開かない窓
「嘘じゃないですー。本当に悲しかったですよ?だって、その人が自殺したせいで、藤村先輩がすごく落ち込んでしまったんですからぁ~先輩が悲しんでると、ボクも悲しいですー」

「ようするに、悠里が悲しんでるから自分も悲しいってだけで、死んだ子の事はどうでもいいって事でしょ?」

「ん~どうでもよくはないですねぇ~一応大好きな藤村先輩の彼氏ですし・・・」

(なんだ、この棒読みは・・・・・・すげー疲れる。こいつの話を聞いているだけでひたすら疲れる・・・さっさと会話を終わらせよう。)
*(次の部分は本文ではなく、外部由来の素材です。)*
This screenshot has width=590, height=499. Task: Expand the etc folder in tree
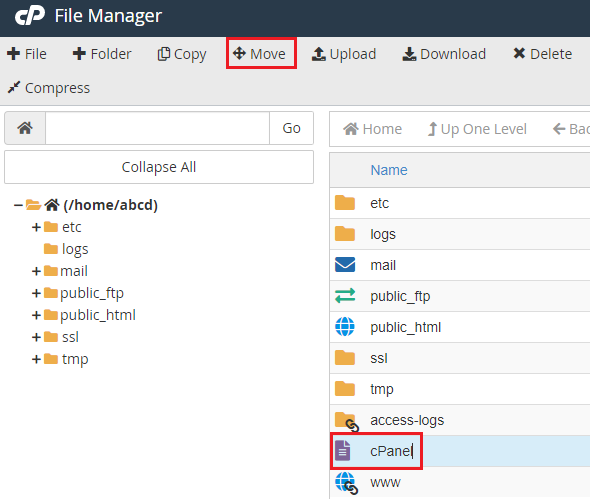click(36, 227)
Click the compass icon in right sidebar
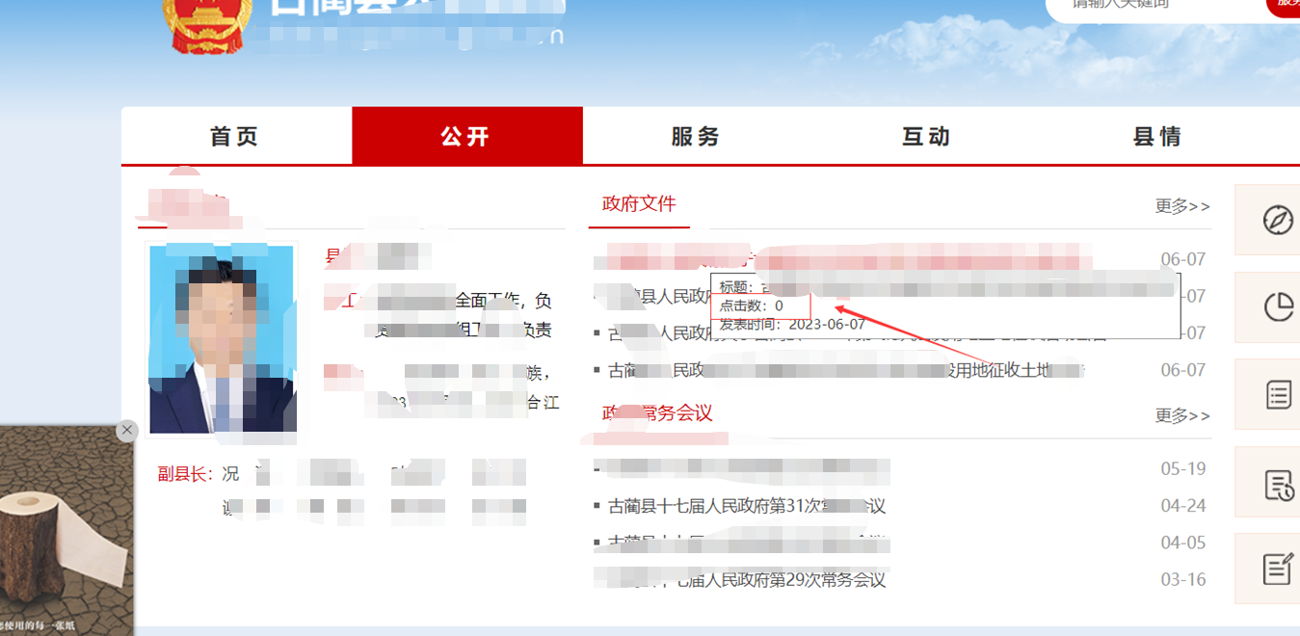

「よく解ったよ・・・お前は悲しんでくれてたんだな、ありがと。」

俺の感情も込めない投げやりな態度と口調に、綾人は何かを考えていた様子を見せた。

「む~・・・じゃあ、先輩はボクの母が最近何かの事故で死んだと仮定して、それを本気で悲しいと思ってくれますかぁ?」

「え・・・・・・。」

俺は突然の質問に言葉を詰まらせた。あまり関わり合いのない後輩の親が亡くなった。
それは、一応悲しいと思う。

でも・・・・・・本気で悲しむ事が出来るだろうか?少なくとも俺はこれを聞いた今、心の底から悲しんでやれただろうか?